Data:
*** Block opens ***

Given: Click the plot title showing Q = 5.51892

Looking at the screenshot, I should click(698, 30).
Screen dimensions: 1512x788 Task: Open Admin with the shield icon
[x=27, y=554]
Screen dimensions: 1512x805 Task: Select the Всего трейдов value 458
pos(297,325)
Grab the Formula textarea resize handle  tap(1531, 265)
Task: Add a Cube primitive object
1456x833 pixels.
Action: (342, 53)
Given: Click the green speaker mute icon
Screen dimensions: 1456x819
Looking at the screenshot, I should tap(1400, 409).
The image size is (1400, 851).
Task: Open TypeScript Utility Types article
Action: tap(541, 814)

*** Block closes ***

Work task:
Print all of the records, leaving each one exactly as it appears above.

Response area:
Given: Click the plot title showing Q = 5.51892

Looking at the screenshot, I should click(698, 30).
Screen dimensions: 1512x788 Task: Open Admin with the shield icon
[x=27, y=554]
Screen dimensions: 1512x805 Task: Select the Всего трейдов value 458
pos(297,325)
Grab the Formula textarea resize handle  tap(1531, 265)
Task: Add a Cube primitive object
1456x833 pixels.
Action: (342, 53)
Given: Click the green speaker mute icon
Screen dimensions: 1456x819
Looking at the screenshot, I should tap(1400, 409).
The image size is (1400, 851).
Task: Open TypeScript Utility Types article
Action: tap(541, 814)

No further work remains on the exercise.